The preferred way to standardise the way applications can access data is through APIs. This has been steered by EMR vendors pushing the ability to connect standalone EMRs and by associations such as HL7 FHIR. The time and cost involved in sharing data through APIs is substantially less than traditional systems, this will benefit the healthcare sector and empower services, by enabling connectivity and expansion.

APIs open up a healthcare platform to external applications, allowing data to be shared across different care settings. Orion Health Amadeus is not only a platform with a global footprint, but it also comes with Open APIs that are based on industry leading open standards such as OAuth2, FHIR, and OpenID Connect. This makes it easier for developers to build their app once and deploy it against a large number of vendor platforms that also support those open standards.
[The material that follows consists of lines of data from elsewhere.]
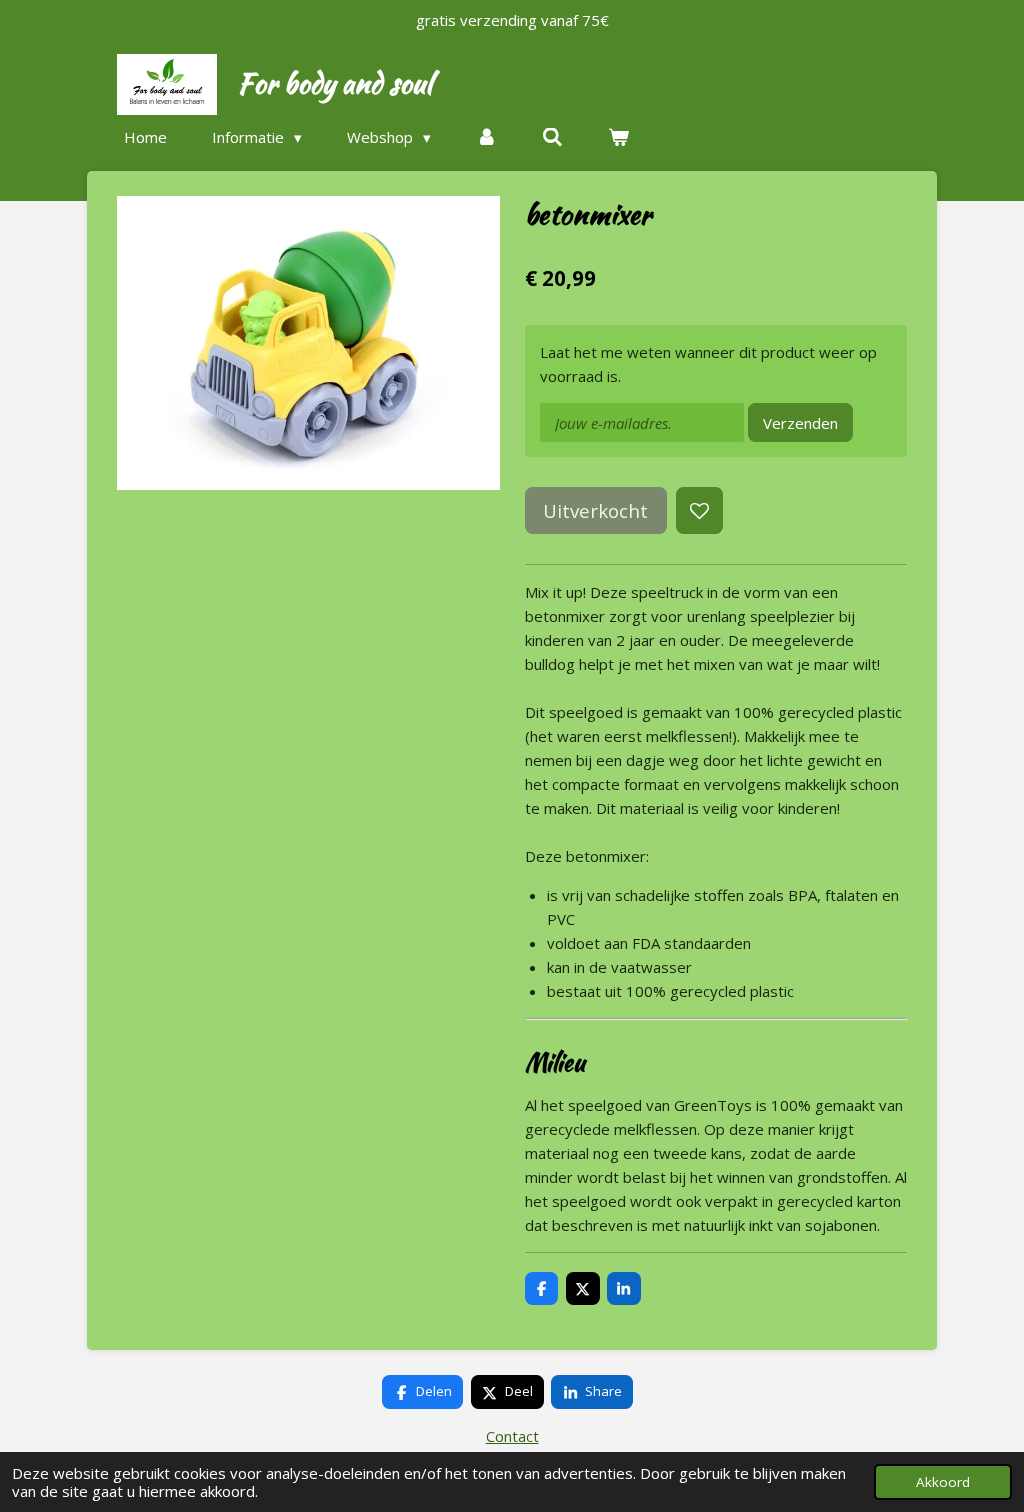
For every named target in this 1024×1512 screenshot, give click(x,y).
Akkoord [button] (943, 1482)
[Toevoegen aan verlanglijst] (699, 510)
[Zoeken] (552, 137)
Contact (512, 1436)
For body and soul (334, 83)
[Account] (486, 137)
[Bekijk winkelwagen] (618, 137)
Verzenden (800, 423)
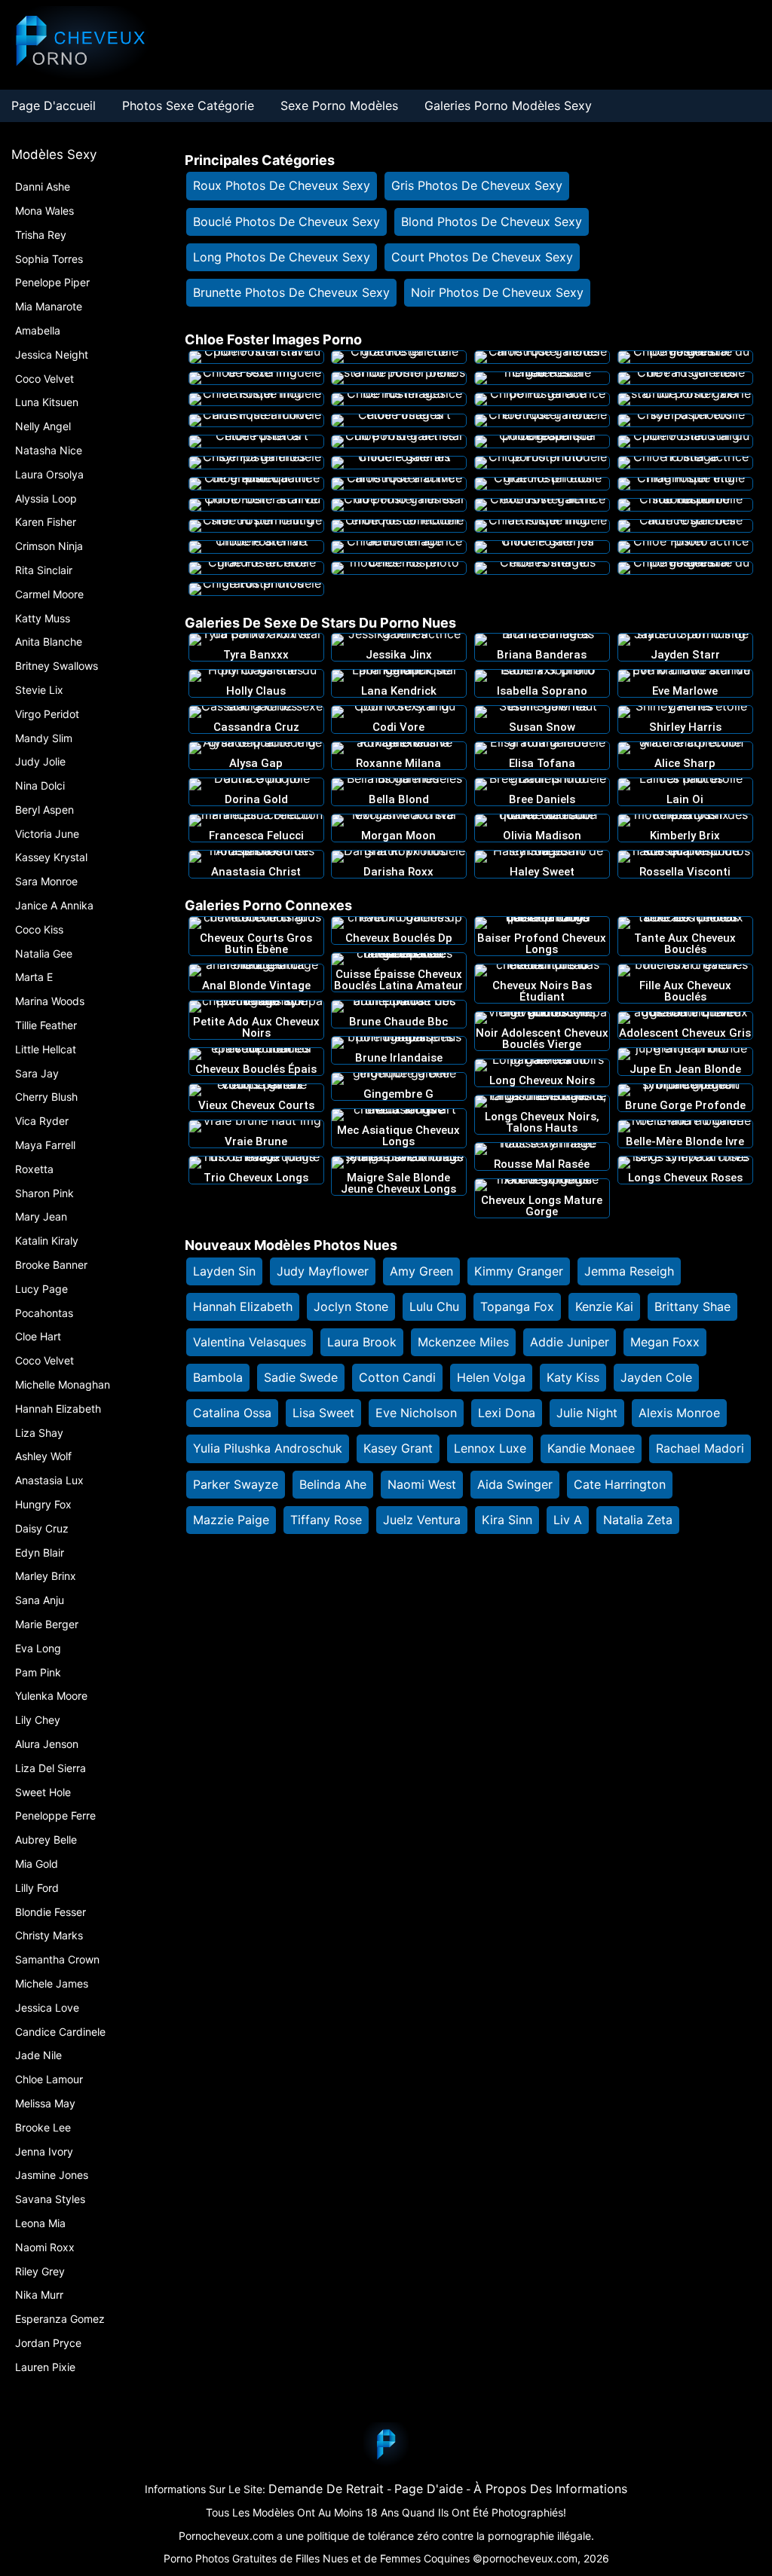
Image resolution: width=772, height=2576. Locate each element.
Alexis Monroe (679, 1412)
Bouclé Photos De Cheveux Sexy (286, 221)
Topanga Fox (517, 1306)
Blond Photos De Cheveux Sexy (491, 221)
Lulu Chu (434, 1306)
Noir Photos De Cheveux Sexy (497, 292)
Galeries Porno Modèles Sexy (508, 105)
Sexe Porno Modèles (339, 105)
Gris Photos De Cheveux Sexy (476, 185)
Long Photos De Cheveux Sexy (281, 256)
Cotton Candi (397, 1377)
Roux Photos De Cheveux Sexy (281, 185)
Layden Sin (224, 1271)
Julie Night (586, 1412)
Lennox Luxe (490, 1448)
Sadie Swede (301, 1377)
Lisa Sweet (323, 1412)
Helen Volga (491, 1377)
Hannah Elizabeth (243, 1306)
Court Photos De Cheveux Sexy (482, 256)
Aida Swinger (515, 1484)
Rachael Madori (700, 1448)
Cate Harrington (620, 1484)
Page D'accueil (53, 105)
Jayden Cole (656, 1377)
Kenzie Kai (604, 1306)
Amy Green (421, 1271)
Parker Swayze (235, 1484)
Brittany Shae (692, 1306)
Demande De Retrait (326, 2488)
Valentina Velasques (249, 1341)
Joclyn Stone (351, 1306)
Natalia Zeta (637, 1519)
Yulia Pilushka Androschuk (267, 1448)
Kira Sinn (507, 1519)
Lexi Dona (506, 1412)
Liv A (567, 1519)
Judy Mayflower (323, 1271)
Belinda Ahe (332, 1484)
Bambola (218, 1377)
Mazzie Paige (231, 1519)
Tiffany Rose (326, 1519)
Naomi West (422, 1484)
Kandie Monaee (591, 1448)
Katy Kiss (573, 1377)
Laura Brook (362, 1341)
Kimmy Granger (518, 1271)
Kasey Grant (398, 1448)
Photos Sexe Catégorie (188, 105)
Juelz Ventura (422, 1519)
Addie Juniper (569, 1341)
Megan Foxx (665, 1341)
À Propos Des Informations (550, 2488)
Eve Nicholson (416, 1412)
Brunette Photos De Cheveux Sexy (291, 292)
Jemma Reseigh (629, 1271)
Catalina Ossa (232, 1412)
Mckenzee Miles (463, 1341)
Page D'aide (428, 2488)
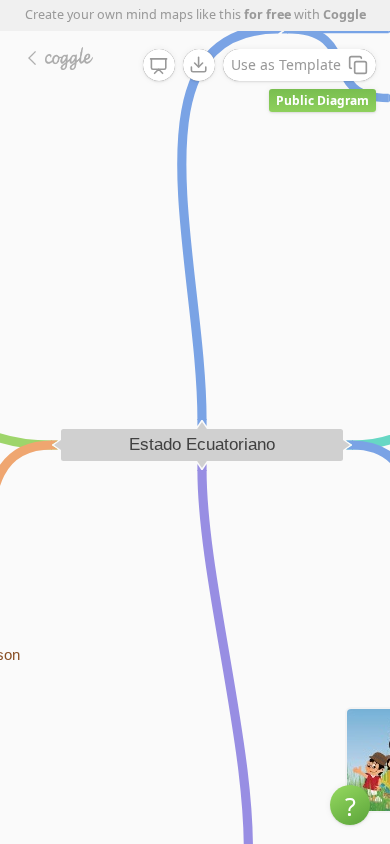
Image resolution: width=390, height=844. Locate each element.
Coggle (344, 14)
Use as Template (286, 64)
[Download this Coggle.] (199, 65)
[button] (350, 805)
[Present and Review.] (159, 66)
In the latest chapter in our Open API story, the Orion Health Developer Portal now makes it possible for developers to experiment with health APIs and innovate on our platform. Ultimately, it is a digital playground to explore new ideas and discover new ways of making sense of the vast amount of data available.  

The Developer Portal will provide all the information that a developer would need to integrate their existing app, or build a new app using the open standards that we support. The documentation in the Developer Portal is loaded with examples that can be run against our sandbox, allowing anyone interested in the APIs to see how they work and what they can do.

With these resources, developers have access to everything they need to improve interoperability in the healthcare sector, break down health information silos, and build valuable solutions that truly serve the delivery of excellent healthcare for every individual. And in doing so, the Holy Grail of one patient, one record; primary to tertiary interoperability could be realised. Where a patient’s medical record can move seamlessly across organisational, state and national boundaries.